Some insights on this will be appreciated. Thanks. Regards, Arief.

Original Q&A

There are 2 best solutions below

Redsbefall On 25 Jul 2017 - 4:39

Relating to mr.Bruce's @BruceET answer.

Generating the empirical bootstrap distribution $B = \frac{\bar{X_{b}} - \bar{x}}{\sigma/\sqrt{n}}$ (population $\sigma$ is known) using Python :

This time, I generate only $n=10$ samples from the standard uniform distribution. The sample mean is obtained $ \bar{x} = 0.3327 $, so this is not close enough to the population mean $\mu = 0.5$.

with number of bootstrap resampling $n_{b} = 10,000$

I get the plot and compare it with the empirical standard-t from the uniform population ($9$ degrees of freedom) by generating $30,000$ random samples of standard-t (which should be close to the exact one) :

The result above shows that : if $\sigma$ is known, with only $n=10$ samples we can get nice approximation for the population. Although the sample mean $\bar{x}$ is relatively far from the hidden $\mu = 0.5$.

Generating the empirical bootstrap distribution $B = \frac{\bar{X_{b}} - \bar{x}}{\sigma/\sqrt{n}}$ ($\mu$ and $\sigma$ are not known) : For this case, I presume we may use $S^{2}$ to substitute the $\sigma$. With different $n=10$ samples from the previous case $ \bar{x}=0.3875$, I get the plots :

in Summary : i may say that the results above is one of main applications of bootstrap method?

Thanks. All the best.

**BruceET** · Accepted Answer

Some of what you have written appears to be a tangle of confusion. But I think I can help dispel some of the confusion. Let me start from one of your statements, and use that as a basis for illustrating a 95% nonparametric bootstrap confidence interval (CI) for the mean $\mu$ of the population from which available data are sampled:

"I have read some statements about bootstrap method, they say it is effective and does not require any assumptions about the population's distribution.

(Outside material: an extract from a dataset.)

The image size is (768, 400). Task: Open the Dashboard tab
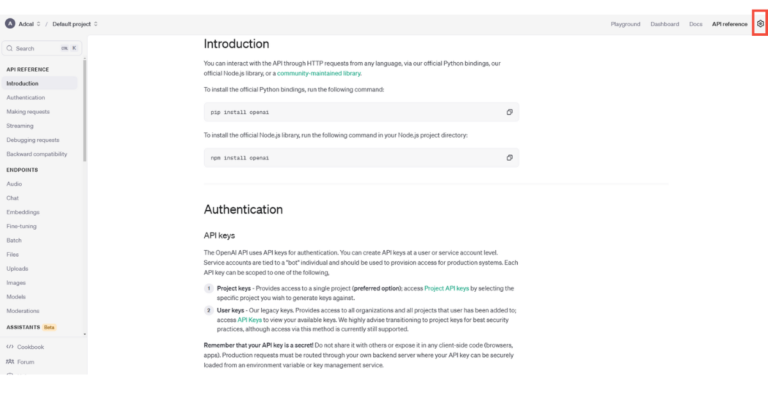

But i have not really understand how to properly use this method."

Data. Suppose you have $n = 50$ observations sampled at random from an unknown distribution. Suppose these are as follows (the numbers in brackets show the index of the first observation on each line):

x
# [1] 0.11 0.62 0.61 0.62 0.86 0.64 0.01 0.23 0.67 0.51
#[11] 0.69 0.54 0.28 0.92 0.29 0.84 0.29 0.27 0.19 0.23
#[21] 0.32 0.30 0.16 0.04 0.22 0.81 0.53 0.91 0.83 0.05
#[31] 0.46 0.27 0.30 0.51 0.18 0.76 0.20 0.26 0.99 0.81
#[41] 0.55 0.65 0.31 0.62 0.33 0.50 0.68 0.48 0.24 0.77

Point estimate. The observed sample mean $\bar X = 0.4692.$ In my R code I use a for this value. It is an estimate of the population mean $\mu.$

a = mean(x);  a
## 0.4692

Nonparametric bootstrap CI. In order to make a CI for $\mu,$ I need information about the variability of $\bar X.$ Specifically, I would like to know the distribution of the differences $D = \bar X - \mu.$ If I knew this distribution then I could use it to find $L$ and $U$ such that

$$ 0.95 = P(L < D = \bar X -\mu < U) = P(\bar X - U < \mu < \bar X - L),$$

so that a 95% CI for $\mu$ would be of the form $(\bar X - U, \bar X - L).$

Not knowing the distribution of $D.$ I enter the bootstrap world, where I repeatedly re-sample from the sample of 50 observations in order to obtain estimates $L^*$ of $L$ and $U^*$ of $U$.

Specifically, one re-sample consists of a sample of size $50$ chosen with replacement from the sample x. I find its mean $\bar X^*.$ And then, temporarily, using the observed $A = 0.4692$ as proxy for the unknown $\mu$, I find $D^* = \bar X^* - A.$ In this same way, I make a large number $B$ re-samples, obtaining another value $D^*$ from each re-sample.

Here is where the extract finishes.